[CHALLENGE A]
From the rows below, copy out word for word the stretch from the line containing "Click the Upgrade-Insecure-Requests" through the line containing "Looking at the screenshot, I should [57, 85].", and include both of those lines.

[EXTRACT PROVIDED]
§

Joseph Amos Milburn (April 1, 1927 – January 3, 1980) was an American rhythm-and-blues singer and pianist, popular in the 1940s and 1950s. He was born in Houston, Texas, and died there 52 years later. One commentator noted, "Milburn excelled at good-natured, upbeat romps about booze and partying, imbued with a vibrant sense of humour and double entendre, as well as vivid, down-home imagery in his lyrics."

Life and career
Milburn was born in Houston, one of thirteen children. By the age of five, he was playing tunes on the piano. He enlisted in the United States Navy when he was fifteen and earned thirteen battle stars in the Philippines. He returned to Houston and organized a sixteen-piece band playing in clubs in the city. He was managed by William and Geneva Church.

Milburn was a polished pianist and performer and in 1946 attracted the attention of a woman who arranged a recording session with Aladdin Records in Los Angeles. Milburn's relationship with Aladdin lasted eight years, during which he recorded more than 75 sides. This included his cover version of "Down the Road a Piece" (1946), a blues song with a Texas boogie, that is similar in many respects to rock music. However, none of his recordings were popular until 1949, when seven of his singles got the attention of the R&B audience. "Hold Me Baby" and "Chicken Shack Boogie" reached numbers eight and nine on Billboard'''s survey of 1949's R&B best-sellers.

§

[WORKING DATA]
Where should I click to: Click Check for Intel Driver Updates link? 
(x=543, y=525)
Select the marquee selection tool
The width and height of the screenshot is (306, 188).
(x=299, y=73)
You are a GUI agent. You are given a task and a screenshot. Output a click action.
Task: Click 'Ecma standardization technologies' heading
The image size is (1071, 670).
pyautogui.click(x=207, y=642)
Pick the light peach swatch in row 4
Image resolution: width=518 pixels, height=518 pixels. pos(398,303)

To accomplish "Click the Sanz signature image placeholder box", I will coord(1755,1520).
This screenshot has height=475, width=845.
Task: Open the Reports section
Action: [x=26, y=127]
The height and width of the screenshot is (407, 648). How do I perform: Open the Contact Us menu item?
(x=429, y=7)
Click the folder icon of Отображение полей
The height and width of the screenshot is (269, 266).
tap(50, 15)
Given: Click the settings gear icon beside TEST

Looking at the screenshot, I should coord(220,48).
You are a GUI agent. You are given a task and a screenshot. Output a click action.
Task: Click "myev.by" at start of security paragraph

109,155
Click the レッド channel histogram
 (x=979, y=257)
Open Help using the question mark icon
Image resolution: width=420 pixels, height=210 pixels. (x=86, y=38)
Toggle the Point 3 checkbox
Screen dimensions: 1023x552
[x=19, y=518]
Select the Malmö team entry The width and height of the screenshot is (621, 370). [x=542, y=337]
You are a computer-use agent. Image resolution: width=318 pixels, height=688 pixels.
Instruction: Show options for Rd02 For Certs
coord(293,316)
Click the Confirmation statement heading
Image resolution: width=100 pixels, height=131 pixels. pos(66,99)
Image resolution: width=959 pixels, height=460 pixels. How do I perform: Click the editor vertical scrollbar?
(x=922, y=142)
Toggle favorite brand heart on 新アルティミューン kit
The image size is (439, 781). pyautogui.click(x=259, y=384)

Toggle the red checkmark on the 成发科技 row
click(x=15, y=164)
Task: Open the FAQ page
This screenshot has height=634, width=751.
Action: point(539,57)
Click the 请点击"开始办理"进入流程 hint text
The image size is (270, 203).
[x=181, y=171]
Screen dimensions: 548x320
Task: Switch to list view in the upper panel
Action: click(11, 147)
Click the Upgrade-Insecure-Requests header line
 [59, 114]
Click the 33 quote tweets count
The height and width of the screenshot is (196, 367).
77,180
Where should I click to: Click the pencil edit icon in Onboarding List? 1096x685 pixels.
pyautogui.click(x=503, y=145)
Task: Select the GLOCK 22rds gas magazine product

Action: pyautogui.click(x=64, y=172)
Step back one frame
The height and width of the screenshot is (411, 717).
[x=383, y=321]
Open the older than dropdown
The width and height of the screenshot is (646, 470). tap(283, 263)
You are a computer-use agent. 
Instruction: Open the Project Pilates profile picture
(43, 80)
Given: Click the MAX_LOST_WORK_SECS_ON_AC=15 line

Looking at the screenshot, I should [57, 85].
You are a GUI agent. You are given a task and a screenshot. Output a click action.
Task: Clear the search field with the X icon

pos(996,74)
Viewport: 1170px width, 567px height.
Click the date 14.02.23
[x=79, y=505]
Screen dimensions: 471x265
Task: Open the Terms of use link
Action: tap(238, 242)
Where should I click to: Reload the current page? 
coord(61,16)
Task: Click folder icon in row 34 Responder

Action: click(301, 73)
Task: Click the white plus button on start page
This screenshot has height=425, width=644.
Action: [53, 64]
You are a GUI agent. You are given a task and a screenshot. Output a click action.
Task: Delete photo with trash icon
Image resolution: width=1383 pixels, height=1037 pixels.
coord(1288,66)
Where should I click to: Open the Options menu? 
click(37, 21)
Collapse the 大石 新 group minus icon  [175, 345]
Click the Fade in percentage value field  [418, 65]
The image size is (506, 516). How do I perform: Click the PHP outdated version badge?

§

[CHALLENGE B]
Rewrite the stretch of the Amos Milburn text from "Milburn was a" through "1949's R&B best-sellers.", swapping "Aladdin" for "Imperial".

[WRITTEN RESPONSE A]
Click the Upgrade-Insecure-Requests header line
 [59, 114]
Click the 33 quote tweets count
The height and width of the screenshot is (196, 367).
77,180
Where should I click to: Click the pencil edit icon in Onboarding List? 1096x685 pixels.
pyautogui.click(x=503, y=145)
Task: Select the GLOCK 22rds gas magazine product

Action: pyautogui.click(x=64, y=172)
Step back one frame
The height and width of the screenshot is (411, 717).
[x=383, y=321]
Open the older than dropdown
The width and height of the screenshot is (646, 470). tap(283, 263)
You are a computer-use agent. 
Instruction: Open the Project Pilates profile picture
(43, 80)
Given: Click the MAX_LOST_WORK_SECS_ON_AC=15 line

Looking at the screenshot, I should [57, 85].

[WRITTEN RESPONSE B]
Milburn was a polished pianist and performer and in 1946 attracted the attention of a woman who arranged a recording session with Imperial Records in Los Angeles. Milburn's relationship with Imperial lasted eight years, during which he recorded more than 75 sides. This included his cover version of "Down the Road a Piece" (1946), a blues song with a Texas boogie, that is similar in many respects to rock music. However, none of his recordings were popular until 1949, when seven of his singles got the attention of the R&B audience. "Hold Me Baby" and "Chicken Shack Boogie" reached numbers eight and nine on Billboard'''s survey of 1949's R&B best-sellers.